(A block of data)
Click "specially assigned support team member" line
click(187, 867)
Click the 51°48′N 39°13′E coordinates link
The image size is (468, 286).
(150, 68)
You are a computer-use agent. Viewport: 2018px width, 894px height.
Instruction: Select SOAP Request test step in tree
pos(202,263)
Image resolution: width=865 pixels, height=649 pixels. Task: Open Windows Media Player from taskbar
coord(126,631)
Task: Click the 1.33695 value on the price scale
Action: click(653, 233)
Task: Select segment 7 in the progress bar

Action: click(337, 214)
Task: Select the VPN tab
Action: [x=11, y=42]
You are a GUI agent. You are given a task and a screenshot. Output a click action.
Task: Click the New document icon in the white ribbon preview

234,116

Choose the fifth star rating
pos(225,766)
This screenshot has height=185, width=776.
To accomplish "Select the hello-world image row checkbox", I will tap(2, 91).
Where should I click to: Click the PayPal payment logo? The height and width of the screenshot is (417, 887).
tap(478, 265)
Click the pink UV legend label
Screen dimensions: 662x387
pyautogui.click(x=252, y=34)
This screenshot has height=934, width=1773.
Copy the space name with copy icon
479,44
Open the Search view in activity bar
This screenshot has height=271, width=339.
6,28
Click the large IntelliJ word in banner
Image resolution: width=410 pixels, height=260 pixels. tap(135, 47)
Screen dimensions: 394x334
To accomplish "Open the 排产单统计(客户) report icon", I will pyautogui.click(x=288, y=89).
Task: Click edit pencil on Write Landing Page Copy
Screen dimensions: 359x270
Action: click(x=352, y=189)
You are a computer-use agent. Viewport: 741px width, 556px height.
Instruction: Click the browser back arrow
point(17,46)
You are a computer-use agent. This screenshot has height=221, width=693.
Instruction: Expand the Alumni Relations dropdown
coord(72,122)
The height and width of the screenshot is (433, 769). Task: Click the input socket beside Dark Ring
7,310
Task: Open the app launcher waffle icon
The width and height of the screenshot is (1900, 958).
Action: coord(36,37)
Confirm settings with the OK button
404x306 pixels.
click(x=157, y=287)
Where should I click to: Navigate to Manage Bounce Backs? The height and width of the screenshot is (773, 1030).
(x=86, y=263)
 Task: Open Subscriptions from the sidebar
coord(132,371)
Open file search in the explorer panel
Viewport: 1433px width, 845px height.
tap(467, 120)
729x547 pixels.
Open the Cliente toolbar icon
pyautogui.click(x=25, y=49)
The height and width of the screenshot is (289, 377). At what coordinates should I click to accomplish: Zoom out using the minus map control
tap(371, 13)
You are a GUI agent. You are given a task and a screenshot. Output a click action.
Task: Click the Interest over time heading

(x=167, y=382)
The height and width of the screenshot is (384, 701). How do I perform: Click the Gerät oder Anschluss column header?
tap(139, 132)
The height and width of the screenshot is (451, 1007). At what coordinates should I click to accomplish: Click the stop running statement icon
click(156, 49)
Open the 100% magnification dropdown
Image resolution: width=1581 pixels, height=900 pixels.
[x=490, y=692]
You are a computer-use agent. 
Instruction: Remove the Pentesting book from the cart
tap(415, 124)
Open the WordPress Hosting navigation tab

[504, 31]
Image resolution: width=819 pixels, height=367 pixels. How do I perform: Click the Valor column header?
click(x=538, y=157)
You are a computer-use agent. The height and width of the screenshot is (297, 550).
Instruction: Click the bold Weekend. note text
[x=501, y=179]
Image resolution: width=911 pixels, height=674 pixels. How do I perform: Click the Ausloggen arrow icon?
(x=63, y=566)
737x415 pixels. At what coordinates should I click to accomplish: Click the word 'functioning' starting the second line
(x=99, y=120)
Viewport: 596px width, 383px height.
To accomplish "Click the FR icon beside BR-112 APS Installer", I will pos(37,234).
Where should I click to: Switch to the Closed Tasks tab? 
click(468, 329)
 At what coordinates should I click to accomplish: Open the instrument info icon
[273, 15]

* **Work to be completed**
Copy out the entries word for word, starting with the line that contains "The height and width of the screenshot is (289, 377)." and ending with the final line of the block, both included.

* **Exercise solution**
The height and width of the screenshot is (289, 377). At what coordinates should I click to accomplish: Zoom out using the minus map control
tap(371, 13)
You are a GUI agent. You are given a task and a screenshot. Output a click action.
Task: Click the Interest over time heading

(x=167, y=382)
The height and width of the screenshot is (384, 701). How do I perform: Click the Gerät oder Anschluss column header?
tap(139, 132)
The height and width of the screenshot is (451, 1007). At what coordinates should I click to accomplish: Click the stop running statement icon
click(156, 49)
Open the 100% magnification dropdown
Image resolution: width=1581 pixels, height=900 pixels.
[x=490, y=692]
You are a computer-use agent. 
Instruction: Remove the Pentesting book from the cart
tap(415, 124)
Open the WordPress Hosting navigation tab

[504, 31]
Image resolution: width=819 pixels, height=367 pixels. How do I perform: Click the Valor column header?
click(x=538, y=157)
You are a computer-use agent. The height and width of the screenshot is (297, 550).
Instruction: Click the bold Weekend. note text
[x=501, y=179]
Image resolution: width=911 pixels, height=674 pixels. How do I perform: Click the Ausloggen arrow icon?
(x=63, y=566)
737x415 pixels. At what coordinates should I click to accomplish: Click the word 'functioning' starting the second line
(x=99, y=120)
Viewport: 596px width, 383px height.
To accomplish "Click the FR icon beside BR-112 APS Installer", I will pos(37,234).
Where should I click to: Switch to the Closed Tasks tab? 
click(468, 329)
 At what coordinates should I click to accomplish: Open the instrument info icon
[273, 15]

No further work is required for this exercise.